# For the life of me I am struggling to retrohale at all



## zoey (Nov 17, 2013)

I have searched the forums, watch youtube videos, and outside the forum but for whatever reason I can't get the hang of it.

Any tips from the seasoned BOTL I might try?

I feel like I am missing out on so much!

-Zoey/Galen


----------



## maverickmage (Feb 10, 2008)

Might help if you state what you've tried. I personally don't do a full retrohale. I exhale most of the smoke, hold a bit in my mouth and breathe out with my nose. That seems to do the trick for me.


----------



## Drez_ (Jan 30, 2014)

It's going to be a lot more peppery coming through the nose than in your mouth. If it is something exceptionally peppery in your mouth, you might not want to try retrohaling it. 

Try to "swallow" the smoke and breath out through your nose. Hold the smoke as far back in your mouth/throat as you can. It may actually be easier with more smoke in your mouth until you get the hang of it.
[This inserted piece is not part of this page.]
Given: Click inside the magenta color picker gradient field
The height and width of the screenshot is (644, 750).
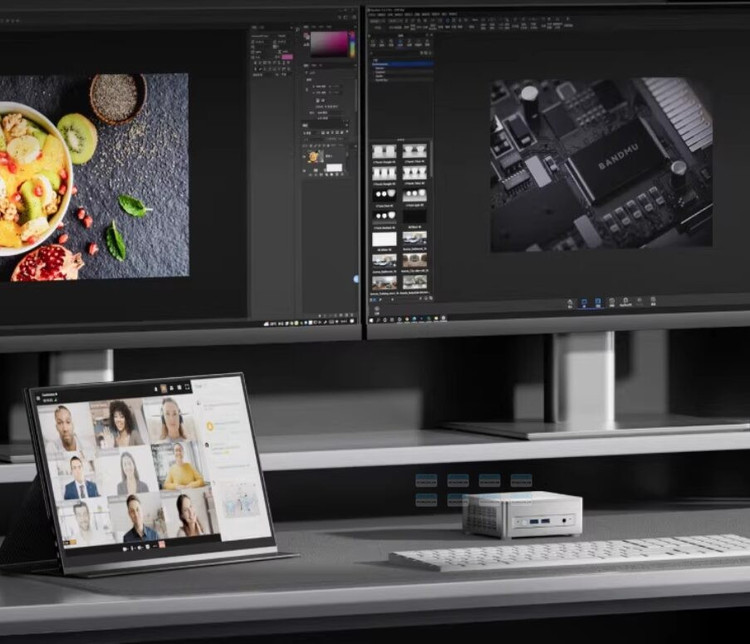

Watching videos will give you a general idea, but the best way is to keep breathing out through your nose as you've got smoke in your mouth..Eventually you'll find what works with you.

I suppose it differs on everyones individual sinuses, and comes more easily to some than others. I usually don't have to "swallow" but just breath out through my nose with my mouth closed. Try exhaling a litter harder through your nose as you do it, might help push it through.


----------



## apollo (Jan 11, 2014)

Puff your cheeks with air, and close your mouth. Make this air come out of your nose. I've taught many folks the retrohale with this way of describing it.


----------



## thechasm442 (Jan 21, 2014)

I just breathe as normal through my nose as I draw smoke into my mouth. I than choose how much smoke I dispense from my mouth and how much I retrohale as I release my draw. It has always came very naturally but I did smoke cigarettes for 13 years and other things for longer than that, so maybe experience helps.


----------



## Cigar-Enthusiast (Feb 2, 2014)

Don't worry I've been trying forever and I still can't do it. It just doesn't come natural to me.


----------



## Laptime61 (Mar 12, 2014)

Im in the same boat, just keep trying. Its like learning a smoking trick it may or may not come right away but eventually you will get it.


----------



## Laynard (Oct 10, 2013)

I do it almost every puff. I found out that I do it from vaporizing. That may be a good segue for you. Or, try without any smoke at all. Pretend to puff air into your mouth, pause, then exhale through your nose,


----------



## Tombstone (Aug 22, 2013)

Give it time, keep trying. It took several months of trying before I felt like I was getting the hang of it. Its much easier to start out with milder smokes and work your way up.


----------



## zoey (Nov 17, 2013)

I tried/practiced some today while working out in the yard. I was able to get one very little retrohale using the tongue trick...forcing the smoke back in my mouth then breathing out.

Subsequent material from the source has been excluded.